Em termos financeiros, para as 1.300 pessoas que responderam ao questionário, as perdas por trabalhos cancelados representam ainda dois milhões de euros, apenas para o período de março a maio deste ano, de acordo com o Cena-STE (o que indica a perda de um valor médio de receita, por trabalhador, de cerca de 1.500 euros).
Segundo um outro inquérito, realizado pelo Movimento SOS Arte PT a 300 pessoas entre 03 e 17 de abril, 65% dos profissionais das artes - três em cada quatro - registaram fortes quebras de rendimento devido à pandemia da covid-19.
Em março, devido à covid-19, 62% dos inquiridos tiveram o seu trabalho completamente ou quase completamente parado, 65% (dois em cada três) viram ser completamente afetada a sua vida profissional e 75% (três em cada quatro) a sua vida pessoal.
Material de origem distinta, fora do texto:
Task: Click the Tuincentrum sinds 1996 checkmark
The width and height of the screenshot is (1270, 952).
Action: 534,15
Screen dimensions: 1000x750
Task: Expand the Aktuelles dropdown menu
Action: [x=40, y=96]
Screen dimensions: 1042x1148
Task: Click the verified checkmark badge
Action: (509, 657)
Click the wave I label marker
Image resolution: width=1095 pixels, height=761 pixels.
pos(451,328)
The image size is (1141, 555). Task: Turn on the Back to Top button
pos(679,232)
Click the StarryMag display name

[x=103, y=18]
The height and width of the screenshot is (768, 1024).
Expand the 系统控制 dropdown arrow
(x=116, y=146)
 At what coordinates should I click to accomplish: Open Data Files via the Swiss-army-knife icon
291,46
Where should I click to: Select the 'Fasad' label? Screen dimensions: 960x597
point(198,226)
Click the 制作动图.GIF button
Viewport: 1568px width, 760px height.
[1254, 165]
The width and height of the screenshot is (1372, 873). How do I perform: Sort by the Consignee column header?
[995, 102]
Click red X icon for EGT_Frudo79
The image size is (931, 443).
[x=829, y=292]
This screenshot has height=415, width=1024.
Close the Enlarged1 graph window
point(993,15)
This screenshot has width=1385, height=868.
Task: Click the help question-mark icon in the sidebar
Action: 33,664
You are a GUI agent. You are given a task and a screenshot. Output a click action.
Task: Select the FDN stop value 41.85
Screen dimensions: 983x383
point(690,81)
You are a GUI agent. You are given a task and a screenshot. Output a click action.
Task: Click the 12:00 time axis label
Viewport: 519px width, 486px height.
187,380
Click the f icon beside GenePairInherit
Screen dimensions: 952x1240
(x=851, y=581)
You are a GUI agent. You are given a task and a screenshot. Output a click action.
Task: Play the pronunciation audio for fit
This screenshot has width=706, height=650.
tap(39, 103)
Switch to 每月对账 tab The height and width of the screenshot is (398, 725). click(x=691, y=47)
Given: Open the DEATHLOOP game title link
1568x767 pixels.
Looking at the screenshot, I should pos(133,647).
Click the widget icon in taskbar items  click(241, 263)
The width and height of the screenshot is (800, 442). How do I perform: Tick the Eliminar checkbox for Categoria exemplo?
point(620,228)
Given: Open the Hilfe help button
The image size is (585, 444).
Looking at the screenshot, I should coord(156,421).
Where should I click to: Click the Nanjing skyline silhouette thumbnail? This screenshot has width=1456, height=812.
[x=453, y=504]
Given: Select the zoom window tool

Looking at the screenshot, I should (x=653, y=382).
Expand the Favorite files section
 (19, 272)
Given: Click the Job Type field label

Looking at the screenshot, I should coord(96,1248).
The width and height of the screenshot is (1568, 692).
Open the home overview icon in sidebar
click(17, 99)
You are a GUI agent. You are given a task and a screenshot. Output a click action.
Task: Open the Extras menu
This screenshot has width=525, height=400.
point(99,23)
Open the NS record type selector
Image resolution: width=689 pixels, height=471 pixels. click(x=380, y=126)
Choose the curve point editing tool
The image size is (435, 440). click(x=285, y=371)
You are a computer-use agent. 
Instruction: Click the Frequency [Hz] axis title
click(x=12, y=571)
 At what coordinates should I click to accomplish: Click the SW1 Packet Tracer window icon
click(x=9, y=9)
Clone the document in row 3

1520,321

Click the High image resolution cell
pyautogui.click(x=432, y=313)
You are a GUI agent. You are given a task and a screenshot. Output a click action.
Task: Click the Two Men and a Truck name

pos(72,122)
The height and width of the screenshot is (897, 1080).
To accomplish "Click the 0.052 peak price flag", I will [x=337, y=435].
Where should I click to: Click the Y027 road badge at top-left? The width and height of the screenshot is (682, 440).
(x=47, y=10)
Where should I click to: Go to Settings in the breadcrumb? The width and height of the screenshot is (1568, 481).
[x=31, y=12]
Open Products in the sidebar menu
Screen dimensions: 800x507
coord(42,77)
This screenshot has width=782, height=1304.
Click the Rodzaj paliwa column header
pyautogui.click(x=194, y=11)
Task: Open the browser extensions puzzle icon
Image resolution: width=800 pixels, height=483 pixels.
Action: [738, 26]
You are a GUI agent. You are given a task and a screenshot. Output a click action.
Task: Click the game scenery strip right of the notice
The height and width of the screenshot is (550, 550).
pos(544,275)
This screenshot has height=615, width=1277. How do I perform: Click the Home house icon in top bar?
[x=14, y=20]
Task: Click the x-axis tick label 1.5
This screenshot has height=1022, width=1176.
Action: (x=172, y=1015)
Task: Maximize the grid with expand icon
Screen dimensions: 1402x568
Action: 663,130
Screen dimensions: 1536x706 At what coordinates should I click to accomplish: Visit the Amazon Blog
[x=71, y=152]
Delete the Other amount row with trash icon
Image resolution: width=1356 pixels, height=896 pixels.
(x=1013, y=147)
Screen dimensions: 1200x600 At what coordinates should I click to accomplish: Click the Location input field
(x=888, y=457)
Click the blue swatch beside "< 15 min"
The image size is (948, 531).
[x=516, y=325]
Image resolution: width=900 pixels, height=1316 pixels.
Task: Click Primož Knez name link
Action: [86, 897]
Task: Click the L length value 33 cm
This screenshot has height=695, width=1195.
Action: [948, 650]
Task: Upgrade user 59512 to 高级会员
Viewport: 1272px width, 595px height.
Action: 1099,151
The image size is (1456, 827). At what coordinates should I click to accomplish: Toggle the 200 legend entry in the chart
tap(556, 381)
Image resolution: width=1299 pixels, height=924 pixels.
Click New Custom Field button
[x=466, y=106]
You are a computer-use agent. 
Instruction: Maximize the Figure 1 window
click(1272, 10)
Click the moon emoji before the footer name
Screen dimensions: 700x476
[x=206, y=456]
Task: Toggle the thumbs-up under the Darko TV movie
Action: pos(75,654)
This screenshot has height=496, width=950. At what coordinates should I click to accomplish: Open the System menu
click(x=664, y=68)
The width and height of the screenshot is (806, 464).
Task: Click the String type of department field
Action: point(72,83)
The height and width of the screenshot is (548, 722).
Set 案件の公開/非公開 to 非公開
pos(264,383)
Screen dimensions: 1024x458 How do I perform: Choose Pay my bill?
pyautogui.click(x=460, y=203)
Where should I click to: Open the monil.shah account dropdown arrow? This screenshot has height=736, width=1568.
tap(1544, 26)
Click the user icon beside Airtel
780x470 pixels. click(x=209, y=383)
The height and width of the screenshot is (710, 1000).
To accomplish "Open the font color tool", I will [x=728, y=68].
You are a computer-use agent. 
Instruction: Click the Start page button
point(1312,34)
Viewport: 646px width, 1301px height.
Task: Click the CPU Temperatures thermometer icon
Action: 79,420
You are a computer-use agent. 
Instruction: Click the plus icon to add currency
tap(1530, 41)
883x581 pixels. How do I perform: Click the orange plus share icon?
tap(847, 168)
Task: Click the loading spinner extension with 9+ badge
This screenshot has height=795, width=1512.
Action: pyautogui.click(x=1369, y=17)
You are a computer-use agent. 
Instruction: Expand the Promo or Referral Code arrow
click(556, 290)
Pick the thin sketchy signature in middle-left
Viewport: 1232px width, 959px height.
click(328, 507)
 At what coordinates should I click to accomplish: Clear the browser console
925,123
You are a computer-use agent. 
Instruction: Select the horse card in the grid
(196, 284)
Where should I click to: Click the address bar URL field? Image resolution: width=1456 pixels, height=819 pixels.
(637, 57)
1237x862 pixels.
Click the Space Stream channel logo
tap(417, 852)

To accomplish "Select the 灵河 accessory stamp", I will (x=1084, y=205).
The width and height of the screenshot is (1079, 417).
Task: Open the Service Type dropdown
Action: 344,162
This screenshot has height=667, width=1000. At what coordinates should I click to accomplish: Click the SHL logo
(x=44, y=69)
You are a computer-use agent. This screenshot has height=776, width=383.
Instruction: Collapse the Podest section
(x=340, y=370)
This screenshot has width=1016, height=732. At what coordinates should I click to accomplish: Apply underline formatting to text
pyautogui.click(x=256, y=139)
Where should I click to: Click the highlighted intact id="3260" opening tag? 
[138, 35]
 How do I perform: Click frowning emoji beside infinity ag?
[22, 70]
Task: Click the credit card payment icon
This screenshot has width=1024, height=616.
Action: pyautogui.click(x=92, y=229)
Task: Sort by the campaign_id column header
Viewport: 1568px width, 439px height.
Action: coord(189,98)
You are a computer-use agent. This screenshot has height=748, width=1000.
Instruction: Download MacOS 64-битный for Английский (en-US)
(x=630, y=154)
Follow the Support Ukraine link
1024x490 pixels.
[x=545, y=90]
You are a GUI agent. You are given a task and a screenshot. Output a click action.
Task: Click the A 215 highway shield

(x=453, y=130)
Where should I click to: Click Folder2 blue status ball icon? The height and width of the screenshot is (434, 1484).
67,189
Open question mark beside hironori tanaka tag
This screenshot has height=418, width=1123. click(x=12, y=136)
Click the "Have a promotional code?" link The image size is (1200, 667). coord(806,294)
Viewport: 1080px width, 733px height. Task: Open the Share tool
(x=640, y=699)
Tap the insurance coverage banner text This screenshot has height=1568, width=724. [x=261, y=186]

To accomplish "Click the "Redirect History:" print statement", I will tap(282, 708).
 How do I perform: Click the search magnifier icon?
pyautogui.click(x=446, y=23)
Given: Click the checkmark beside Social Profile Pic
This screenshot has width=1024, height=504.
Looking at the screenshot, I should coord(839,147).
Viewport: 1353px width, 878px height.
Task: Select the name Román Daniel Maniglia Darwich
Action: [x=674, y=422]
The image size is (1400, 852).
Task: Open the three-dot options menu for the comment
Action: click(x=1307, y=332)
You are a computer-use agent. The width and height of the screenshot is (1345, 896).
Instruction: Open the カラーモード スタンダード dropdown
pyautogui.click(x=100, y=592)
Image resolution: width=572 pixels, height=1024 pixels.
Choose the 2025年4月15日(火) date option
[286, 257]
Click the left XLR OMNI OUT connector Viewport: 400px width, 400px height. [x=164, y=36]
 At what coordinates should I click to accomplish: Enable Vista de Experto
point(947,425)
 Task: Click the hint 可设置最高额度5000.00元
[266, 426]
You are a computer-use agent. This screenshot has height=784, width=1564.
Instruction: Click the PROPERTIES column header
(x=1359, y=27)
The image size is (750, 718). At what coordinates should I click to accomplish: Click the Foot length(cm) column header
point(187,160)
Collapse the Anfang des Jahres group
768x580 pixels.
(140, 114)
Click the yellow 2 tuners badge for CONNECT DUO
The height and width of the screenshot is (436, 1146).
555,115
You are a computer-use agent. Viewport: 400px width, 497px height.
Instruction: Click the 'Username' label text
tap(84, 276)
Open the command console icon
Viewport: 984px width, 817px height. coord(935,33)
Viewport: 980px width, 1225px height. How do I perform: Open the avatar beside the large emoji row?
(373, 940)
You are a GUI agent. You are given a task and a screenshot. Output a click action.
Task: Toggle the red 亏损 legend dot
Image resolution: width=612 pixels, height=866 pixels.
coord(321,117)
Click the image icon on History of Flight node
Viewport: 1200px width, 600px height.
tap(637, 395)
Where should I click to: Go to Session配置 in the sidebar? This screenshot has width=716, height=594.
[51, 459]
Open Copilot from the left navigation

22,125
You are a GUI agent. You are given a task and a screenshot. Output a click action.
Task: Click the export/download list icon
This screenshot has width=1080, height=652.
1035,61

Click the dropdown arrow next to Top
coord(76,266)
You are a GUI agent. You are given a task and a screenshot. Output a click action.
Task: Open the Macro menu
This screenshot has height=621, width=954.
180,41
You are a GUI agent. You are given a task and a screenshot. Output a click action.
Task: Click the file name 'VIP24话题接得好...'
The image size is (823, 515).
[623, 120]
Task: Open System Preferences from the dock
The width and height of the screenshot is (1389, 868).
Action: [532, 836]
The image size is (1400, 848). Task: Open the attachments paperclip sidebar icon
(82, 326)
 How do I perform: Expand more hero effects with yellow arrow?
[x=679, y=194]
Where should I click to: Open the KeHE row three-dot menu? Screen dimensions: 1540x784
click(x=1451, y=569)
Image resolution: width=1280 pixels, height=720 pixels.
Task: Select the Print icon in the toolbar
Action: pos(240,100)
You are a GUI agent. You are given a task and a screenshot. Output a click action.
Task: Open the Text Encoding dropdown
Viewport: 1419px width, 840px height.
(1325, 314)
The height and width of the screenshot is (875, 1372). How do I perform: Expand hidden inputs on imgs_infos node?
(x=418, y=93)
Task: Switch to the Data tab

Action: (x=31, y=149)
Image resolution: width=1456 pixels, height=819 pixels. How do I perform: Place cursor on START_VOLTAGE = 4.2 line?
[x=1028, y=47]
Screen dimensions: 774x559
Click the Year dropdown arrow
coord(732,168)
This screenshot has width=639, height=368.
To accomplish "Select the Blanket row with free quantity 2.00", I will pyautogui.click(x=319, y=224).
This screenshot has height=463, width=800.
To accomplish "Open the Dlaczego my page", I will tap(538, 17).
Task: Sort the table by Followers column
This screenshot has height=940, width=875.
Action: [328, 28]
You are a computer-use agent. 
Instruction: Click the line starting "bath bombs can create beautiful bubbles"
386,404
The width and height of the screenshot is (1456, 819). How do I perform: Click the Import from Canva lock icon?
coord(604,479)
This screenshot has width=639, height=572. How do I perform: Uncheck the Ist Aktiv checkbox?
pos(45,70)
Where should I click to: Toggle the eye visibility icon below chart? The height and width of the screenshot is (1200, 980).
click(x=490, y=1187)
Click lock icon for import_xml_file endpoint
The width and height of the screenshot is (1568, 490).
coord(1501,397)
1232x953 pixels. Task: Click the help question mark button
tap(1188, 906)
Além disso, de acordo com os resultados de um inquérito promovido pela Fundação GDA (Gestão dos Direitos dos Artistas), por cada espetáculo cancelado em Portugal, até 31 de março, devido à pandemia da covid-19, ficaram sem rendimento, em média, 18 artistas, 1,3 profissionais de produção e 2,5 técnicos.
Ao inquérito responderam, até 31 de março, 992 profissionais, que deram conta do cancelamento de 4.287 espetáculos.